AI expectations have moved from pinpoint generative output to autonomous agentic action across mission-critical processes. Yet, enterprises are not deploying AI as quickly or as widely as predicted. The bottleneck is not model capabilities, access to compute, or a lack of innovation.
What’s keeping CIOs from meeting ROI goals is that their hands are tied by the legacy enterprise operating model. It’s time to rethink it for the AI era and trust is the key.
The enterprise operating model has no place for AI
Getting started with AI is easy, which is why the world is expected to spend $4.5 trillion on it this year. Yet, CIOs remain reluctant to hand off entire workflows to agents without keeping humans in the loop. The challenge is not finding humans to fit into the loop; it is determining which decisions can be trusted to AI agents. Weighing this question slams the brakes on progress as teams push AI pilots into production and are blocked by concerns over risk and reversibility. Instead of automating an end-to-end process, AI tops out at a small fraction of the expected ROI.
The reason is that the typical enterprise operating model revolves around people, processes and technology. Unfortunately, too many organizations are treating AI as simply another tool in the technology toolbox. MIT found that nearly all corporate AI initiatives fail. Those organizations are taking different approaches with different vendors and different AI solutions, yet are all failing despite the divergence. Jamming AI solutions into the legacy operating model—people, processes, technology—is not working.
The move, however, is not to throw out the old operating model, but to expand it by incorporating AI into the model natively. And, just as enterprises now strategically determine where and how to apply the model components to a need, taking an AI-native approach ensures people, processes and technology all utilize AI effectively to accomplish goals and deliver outcomes.

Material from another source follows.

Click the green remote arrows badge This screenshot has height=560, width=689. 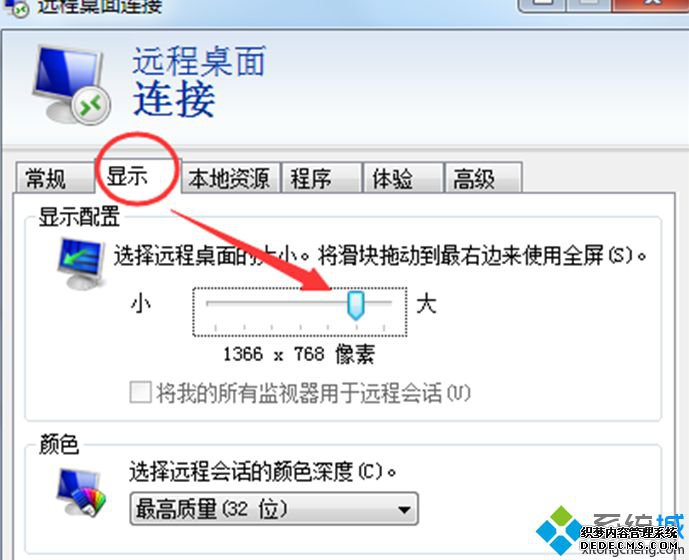tap(91, 105)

Delegating the right resources to the right challenges
CIOs have invested heavily in systems: ITSM, SSO, cloud, DevOps and more. The bulk of IT’s budget is in those systems required to keep the organization running. Most of those systems are siloed, even with APIs. As vendors push more AI-enabled products, those silos just get smarter. They don’t break down. The persistent gaps between silos are still filled by human workers stitching together data, gathering context and coordinating with other workers and systems to push processes along.
Similarly to how a human worker is delegated more strategic tasks, AI has to prove its value and that it can be trusted to accomplish goals. Truly moving closer to becoming an autonomous enterprise requires delegating those “coordination gap” tasks to AI agents. The question CIOs face is not which AI to choose, but what AI can be trusted with. Trust is the decision vector.

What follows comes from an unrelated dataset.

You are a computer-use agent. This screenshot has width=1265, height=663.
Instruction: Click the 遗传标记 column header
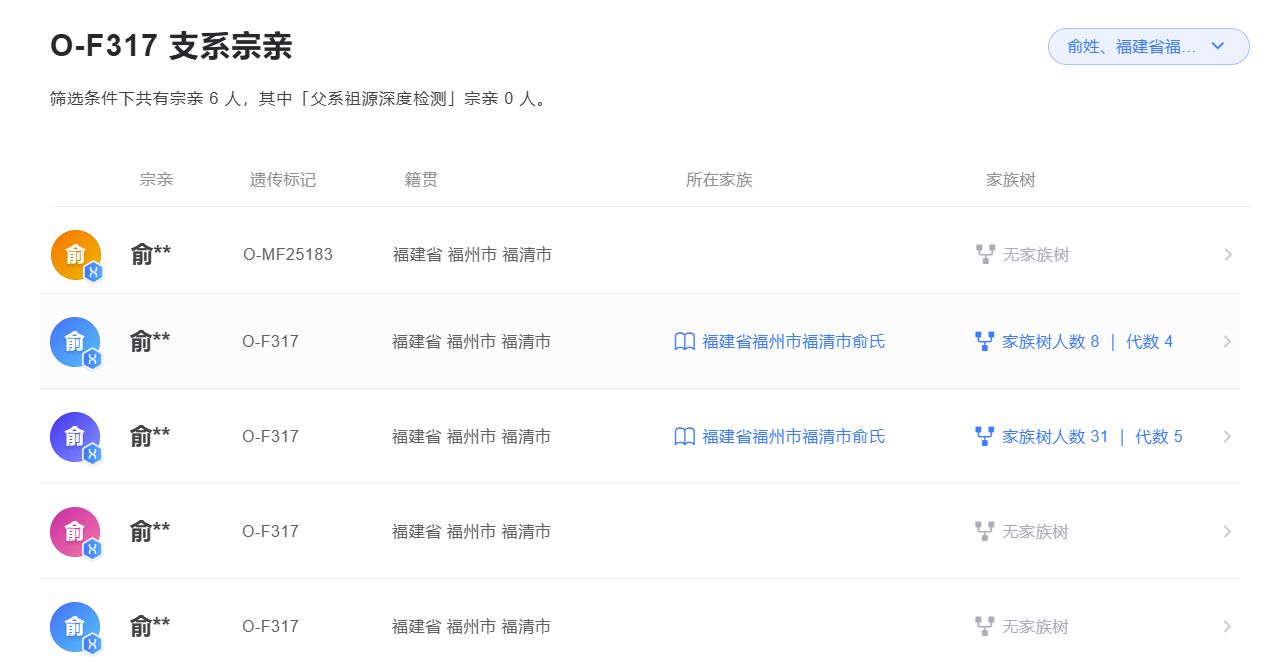pyautogui.click(x=282, y=180)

In this framework, risk and responsibility determine which tasks can be delegated to AI, fitting one of three, risk-weighted options:
- Human-owned processes: Decisions that involve high risk, low precedent, or irreversible elements remain in human hands. AI assists; humans always make the final call.
- Human-supervised processes: Lower-stakes decisions can be delegated to AI agents that act under human supervision, using approved rules and logging every action. As AI learns over time, trust in the outcomes grows and less supervision is required. Humans govern agentic work by overarching policies rather than meticulous oversight of each AI decision.
- Agent-owned processes: Low-risk, high-volume decisions are entrusted completely to AI agents that think, decide and act without human oversight.
This framework flips the approach to AI scalability. Today, it is common to pilot AI on a single process thread, deem it a success and then doom it to failure as it is rolled out to production and near-infinite process, data and decision permutations. The better approach is to apply AI to low risk, routine actions, prove success and then promote AI up to higher risk, higher stakes actions. Trust isn't bestowed during a pilot—it's earned, one proven success at a time.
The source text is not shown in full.